The paper estimates that the higher premiums, deductibles, and other out-of-pocket costs likely to result from the BCRA would drive 90% of the people covered by Medicaid expansion — 12 million out of the 13.3 million covered — clear out of the insurance market. Among other things, the repeal measure would result in a $13,000 deductible per person in a benchmark ACA plan by 2026, according to the Congressional Budget Office. Since Medicaid expansion covers people earning up to 138% of the federal poverty level, or $16,640, a deductible equivalent to nearly 80% of income is tantamount to no insurance at all, and almost no one would buy it. As insurance expert David Anderson of Duke comments, “Your money or your life is not a choice.”
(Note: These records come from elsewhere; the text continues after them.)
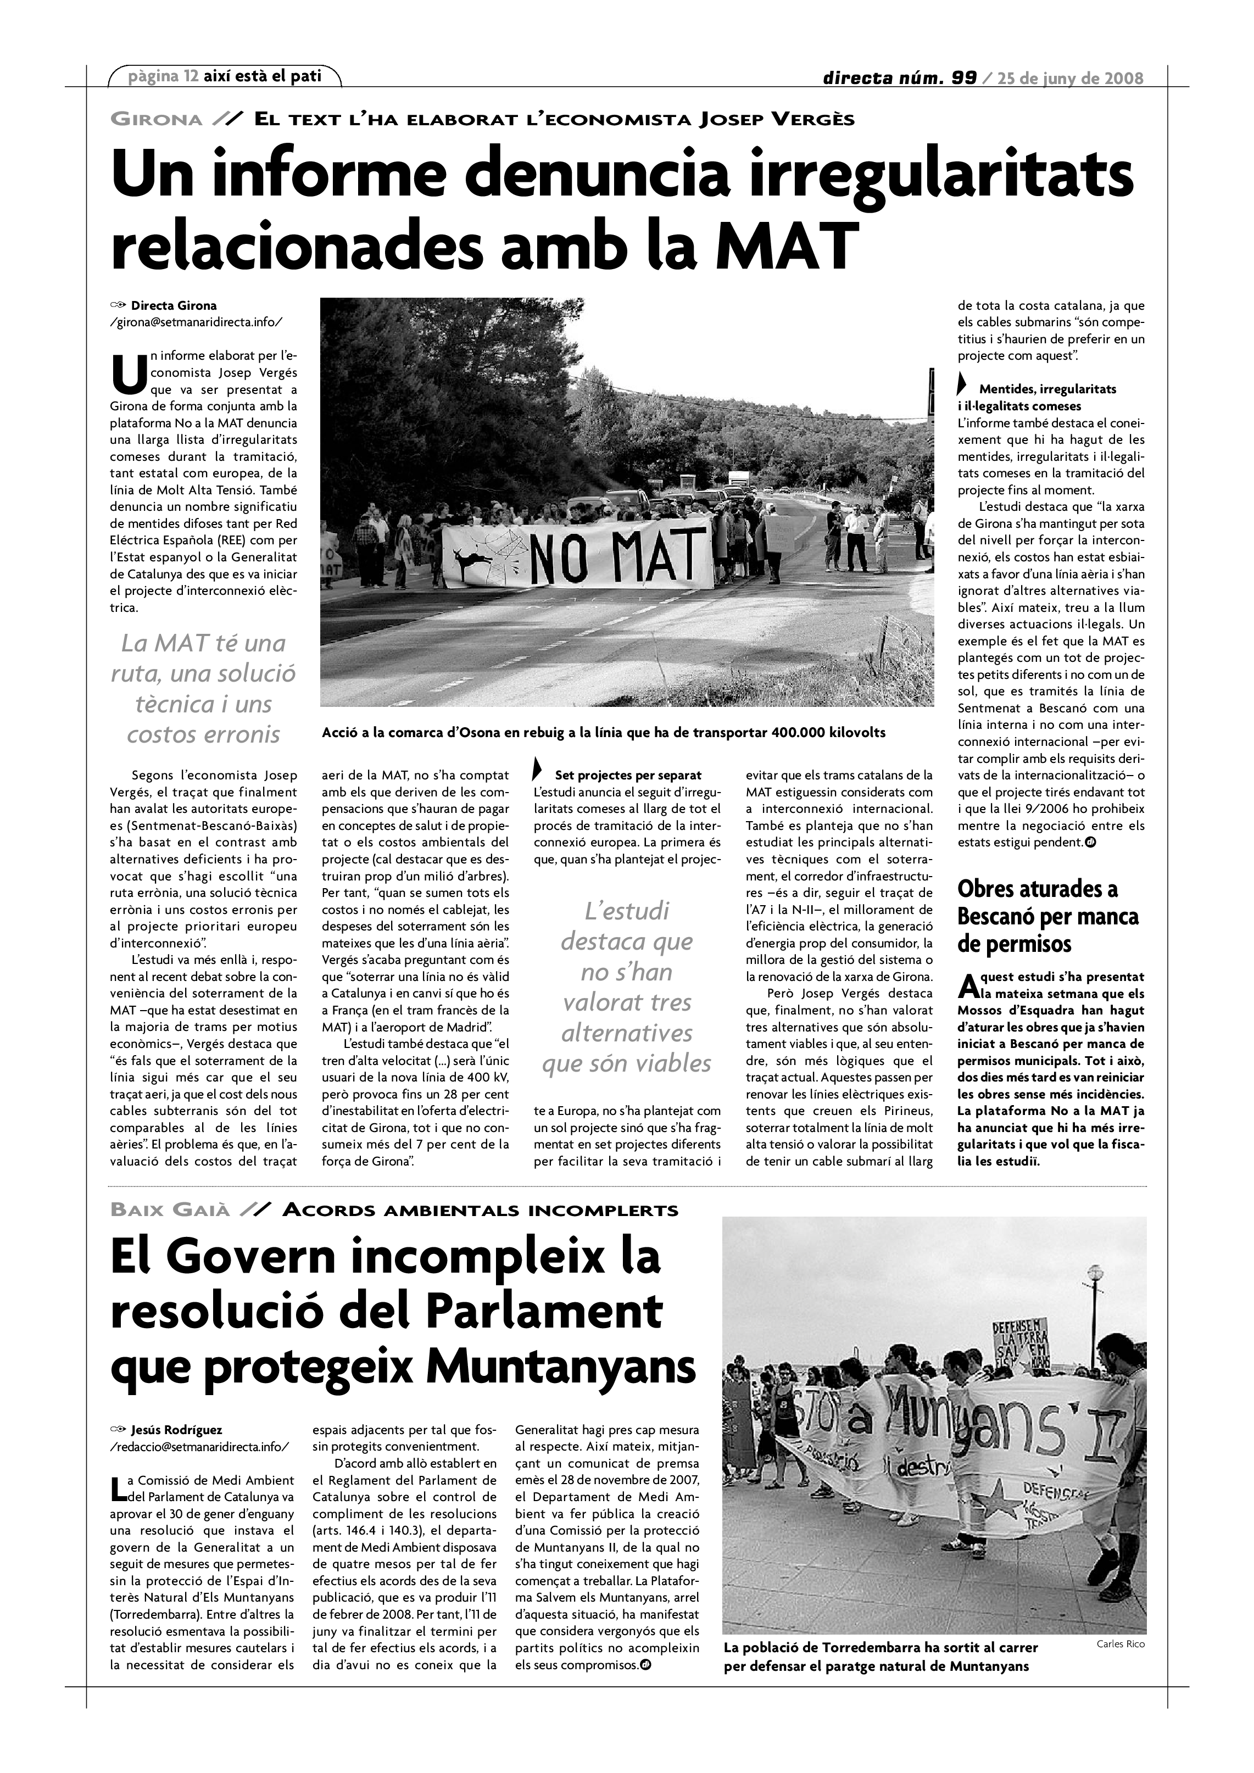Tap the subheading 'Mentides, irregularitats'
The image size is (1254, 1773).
[1047, 389]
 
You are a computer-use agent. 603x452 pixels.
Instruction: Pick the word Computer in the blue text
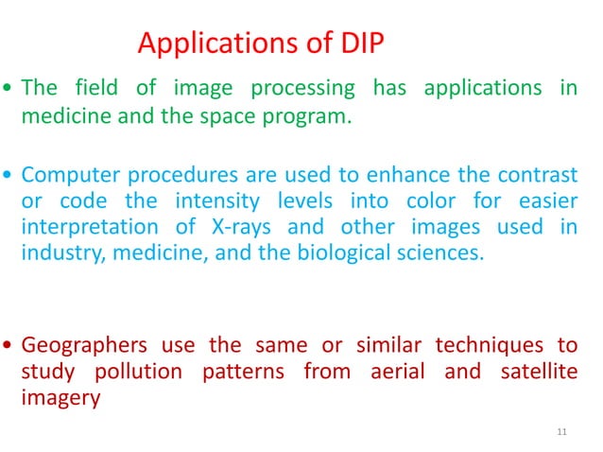click(62, 175)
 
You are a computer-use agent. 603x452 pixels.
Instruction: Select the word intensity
click(259, 200)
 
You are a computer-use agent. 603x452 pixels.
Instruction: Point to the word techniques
click(487, 344)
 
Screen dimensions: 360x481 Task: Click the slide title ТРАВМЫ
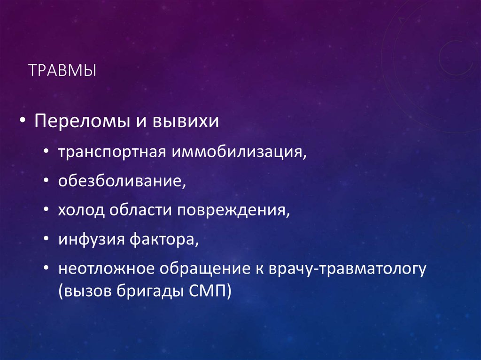(62, 71)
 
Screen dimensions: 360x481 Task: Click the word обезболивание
(121, 181)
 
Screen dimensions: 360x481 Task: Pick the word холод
(81, 210)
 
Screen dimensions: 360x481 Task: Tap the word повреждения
(233, 210)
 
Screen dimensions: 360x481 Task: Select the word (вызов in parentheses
(83, 291)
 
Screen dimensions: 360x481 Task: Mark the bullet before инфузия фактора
(49, 239)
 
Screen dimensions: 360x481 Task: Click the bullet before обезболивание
(49, 182)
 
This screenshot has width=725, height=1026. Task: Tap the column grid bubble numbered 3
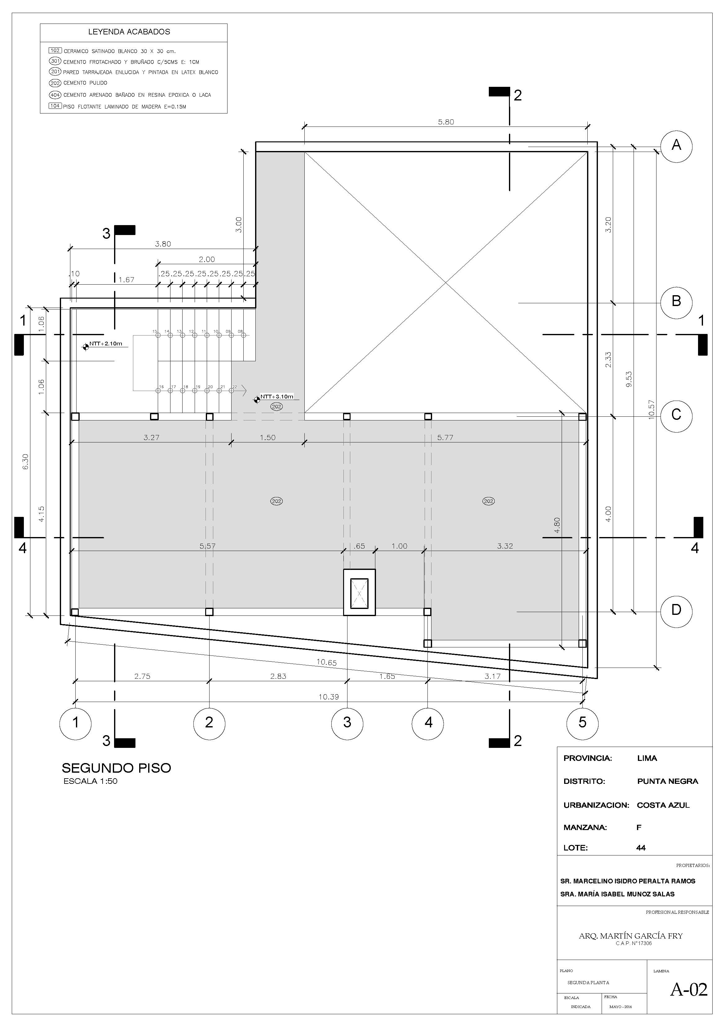(x=347, y=722)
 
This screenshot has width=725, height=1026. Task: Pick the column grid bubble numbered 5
(x=582, y=722)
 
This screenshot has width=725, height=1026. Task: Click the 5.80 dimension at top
(x=445, y=122)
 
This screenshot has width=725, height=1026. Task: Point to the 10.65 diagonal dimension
(x=326, y=663)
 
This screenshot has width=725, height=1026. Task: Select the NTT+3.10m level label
(x=277, y=397)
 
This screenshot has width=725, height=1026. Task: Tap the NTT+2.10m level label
(x=106, y=344)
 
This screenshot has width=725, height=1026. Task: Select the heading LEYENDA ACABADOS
(x=129, y=32)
The $200-billion fund is aimed at helping that population. The Urban Institute calculates that providing the transitional group with premium subsidies would cost $17.4 billion by 2022; covering their deductibles and co-pays $33.6 billion; and paying their claims $19 billion. Those costs and others would come to just over $76 billion in 2022. If the expansion states opt to roll back expansion, the costs would come to $100.7 billion that year. In either case, the cost would rise every subsequent year.

In other words, at best the $200 billion would cover a bit more than two years of higher costs for Medicaid patients and their states. There’s a technical term for what Collins, Murkowski, et. al. are being offered: “A pig in a poke.”